Official ScopeHold CLI and agent skill for provisioning agent profiles, listing accessible secrets, and resolving ScopeHold-managed credentials from local developer and agent runtimes.
The CLI is a thin wrapper around ScopeHold's public API. It is the recommended path because it gives agents a repeatable local profile and restrictive credential-file permissions. The same provisioning, inventory, and resolve workflows remain available through direct API calls when a user chooses API-only operation or the CLI cannot be installed.
Install from npm:
npm install -g @scopehold/cliIf npm installs successfully but your shell cannot find scopehold, check the global npm prefix:
npm prefix -g
<prefix>/bin/scopehold --helpCheck the install:
scopehold --helpscopehold agent provision --url "<provisioning-url>" --token "<one-time-token>" --profile "<profile>"
scopehold status --profile "<profile>"
scopehold inventory --profile "<profile>"
scopehold resolve openai/api_key --profile "<profile>"
scopehold exec -- npm testThe CLI stores long-lived Agent Key material under the user's home directory, outside the repo:
~/.scopehold/
config.json
credentials.json
The directory is written with 0700 permissions. Credential files are written with 0600 permissions.
Project-local .scopehold.json files must contain only non-secret context and optional env-var-to-secret mappings:
{
"apiUrl": "https://api.scopehold.com",
"profile": "scopehold-agent-abc123",
"workspaceSlug": "workspace",
"projectSlug": "project",
"secrets": {
"OPENAI_API_KEY": {
"provider": "openai",
"name": "api_key"
}
}
}Do not store Agent Keys, provider secret values, OAuth credentials, database URLs, or credential payloads in .scopehold.json.
scopehold exec resolves the mapped secrets in .scopehold.json, injects them into the child process environment, and does not write resolved values to disk:
scopehold exec -- npm testThe API can mirror the underlying resolve calls, but it cannot launch a local process or inject environment variables by itself. API-only agents can reproduce the outcome by resolving each required secret through /resolve and setting environment variables in their own runtime.
The CLI removes ScopeHold Agent Key environment variables before launching the child process. Only the secrets mapped in .scopehold.json are added to the child process environment.

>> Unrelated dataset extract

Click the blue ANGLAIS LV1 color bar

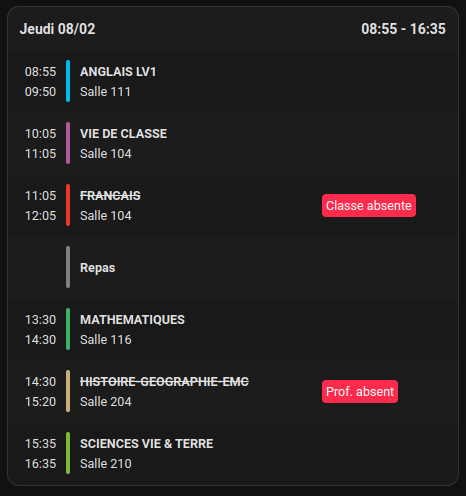pyautogui.click(x=68, y=81)
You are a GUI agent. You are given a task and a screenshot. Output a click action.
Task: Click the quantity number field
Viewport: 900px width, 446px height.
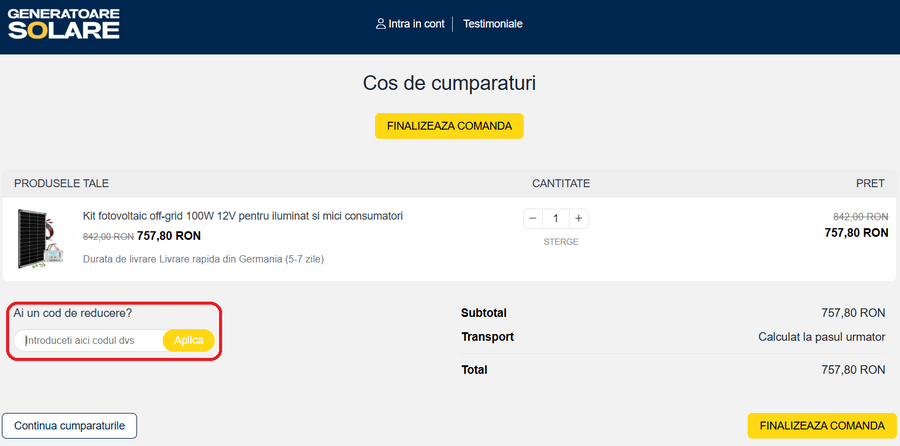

The npm package includes reusable ScopeHold Agent Guidance at:
skills/scopehold-agent/SKILL.md
Use it when an agent receives a ScopeHold provisioning prompt, Agent Key, CLI profile, .scopehold.json config, or needs to list or resolve ScopeHold-managed secrets safely. Install or register it using the normal mechanism for your agent runtime. The CLI does not install skills or rules because Claude Code, Codex, Cursor, and other agents use different extension formats and locations.
Provisioning:
curl "<provisioning-url>" \
-H "Content-Type: application/json" \
-d '{"token":"<one-time-token>"}'Inventory:
curl "https://api.scopehold.com/resolve/inventory" \
-H "Authorization: Bearer <Agent Key>"Resolve:
curl "https://api.scopehold.com/resolve" \
-H "Authorization: Bearer <Agent Key>" \
-H "Content-Type: application/json" \
-d '{"provider":"<provider-slug>","name":"<secret-name>","environment":"<optional-environment>"}'Never paste Agent Keys or resolved secret values into chat, GitHub issues, PRs, docs, logs, or repo files.